● Action item: What are the lines, word for word, from the line with "Image resolution: width=1024" up to and including the line with "Click the Enrollment" in the records below? Omit the pictures.

● Extracted entries:
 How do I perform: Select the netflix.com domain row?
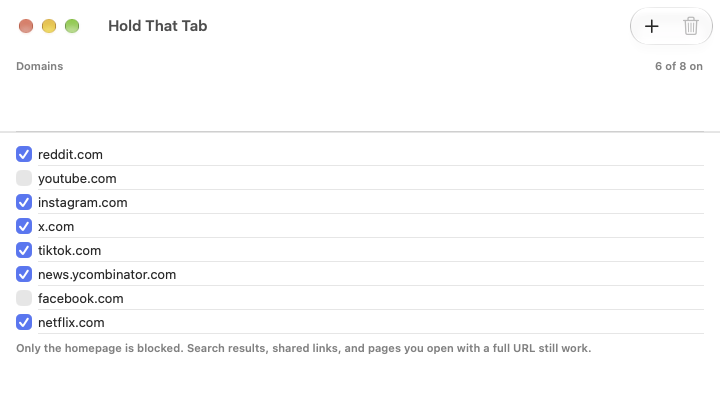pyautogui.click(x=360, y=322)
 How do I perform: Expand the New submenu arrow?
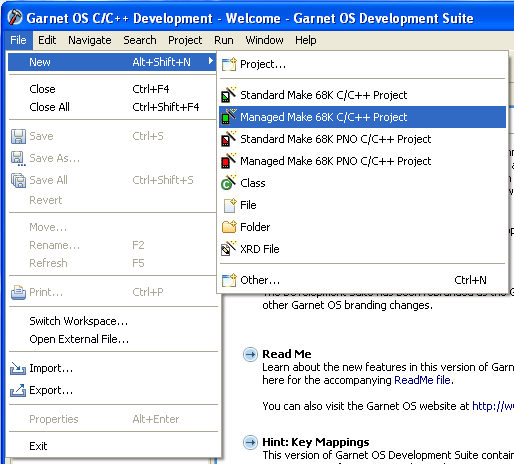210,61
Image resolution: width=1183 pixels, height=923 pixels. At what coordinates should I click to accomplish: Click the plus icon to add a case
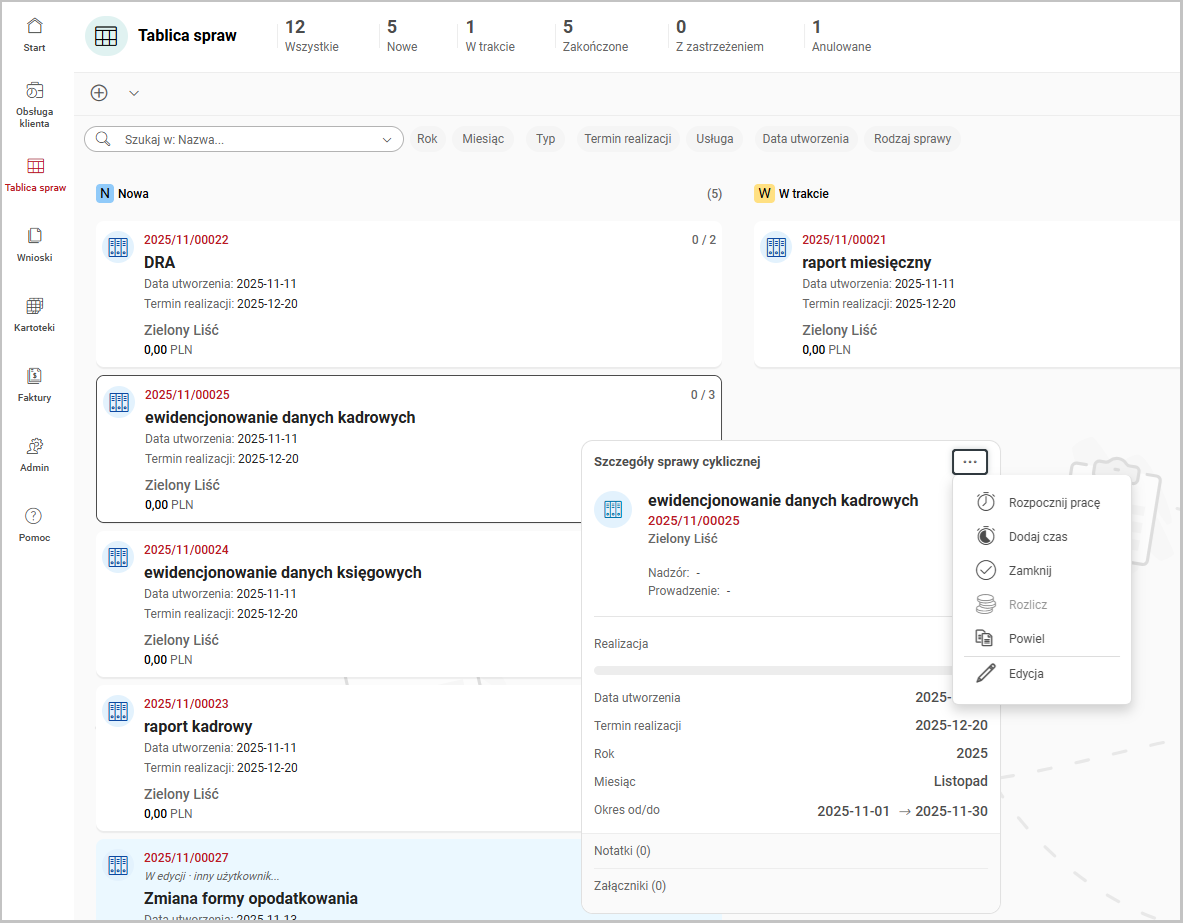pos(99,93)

* * *

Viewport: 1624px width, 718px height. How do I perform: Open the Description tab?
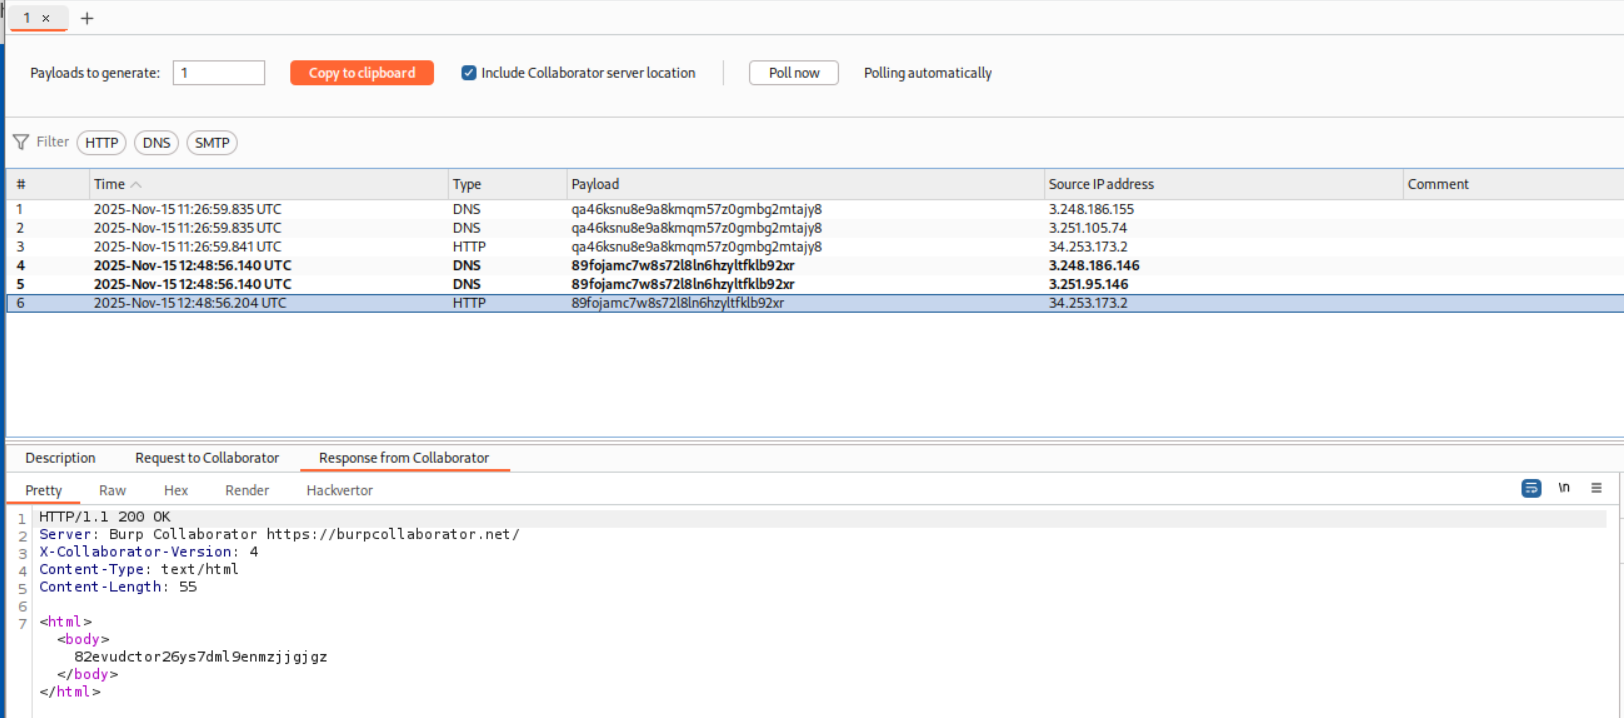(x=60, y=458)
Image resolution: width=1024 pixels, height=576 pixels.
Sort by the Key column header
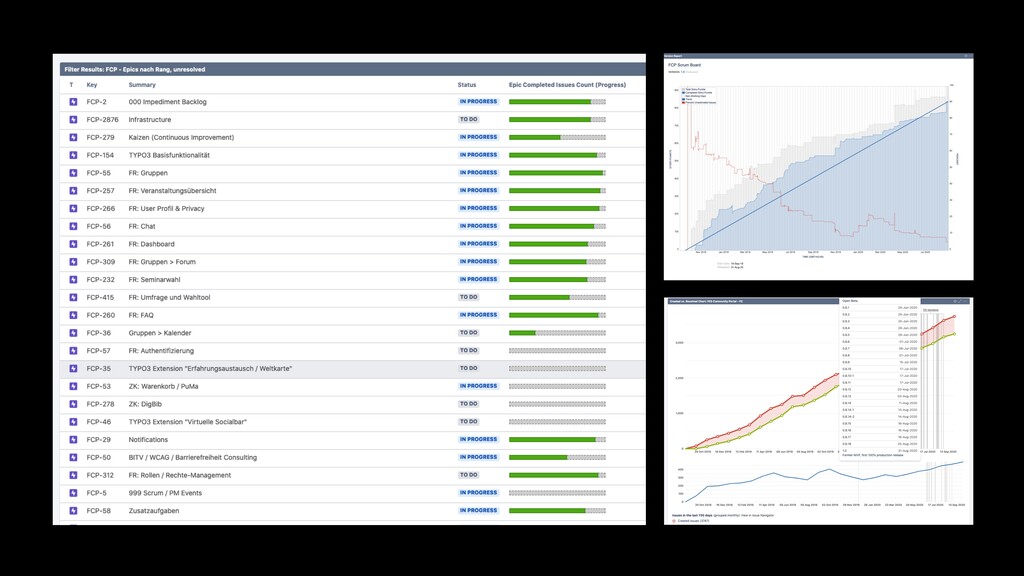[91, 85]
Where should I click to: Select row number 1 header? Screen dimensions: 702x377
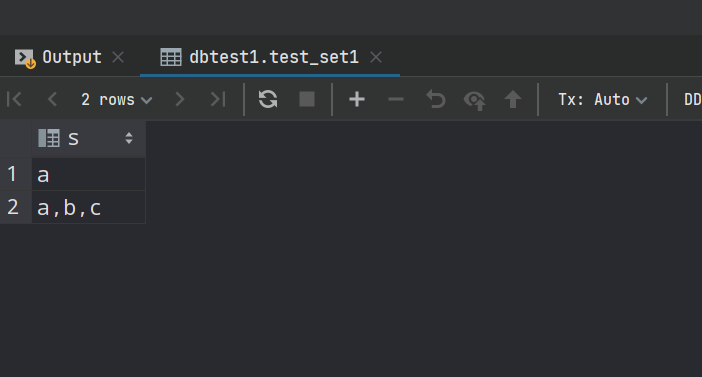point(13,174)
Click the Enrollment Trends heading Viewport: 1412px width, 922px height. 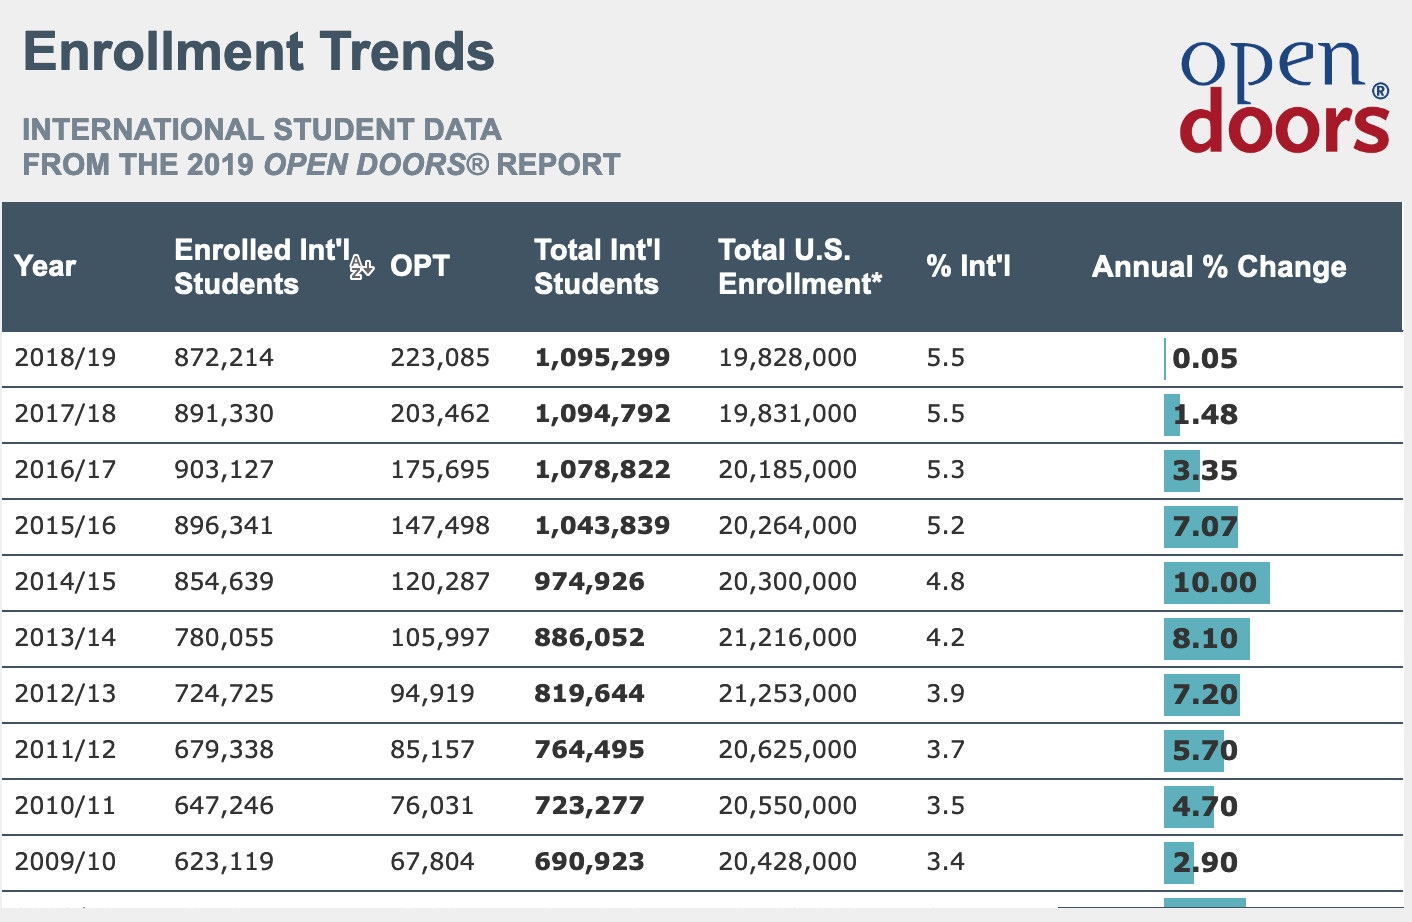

● Worked solution:
Image resolution: width=1024 pixels, height=576 pixels.
Sort by the Key column header
[91, 85]
Where should I click to: Select row number 1 header? Screen dimensions: 702x377
point(13,174)
Click the Enrollment Trends heading Viewport: 1412px width, 922px height. 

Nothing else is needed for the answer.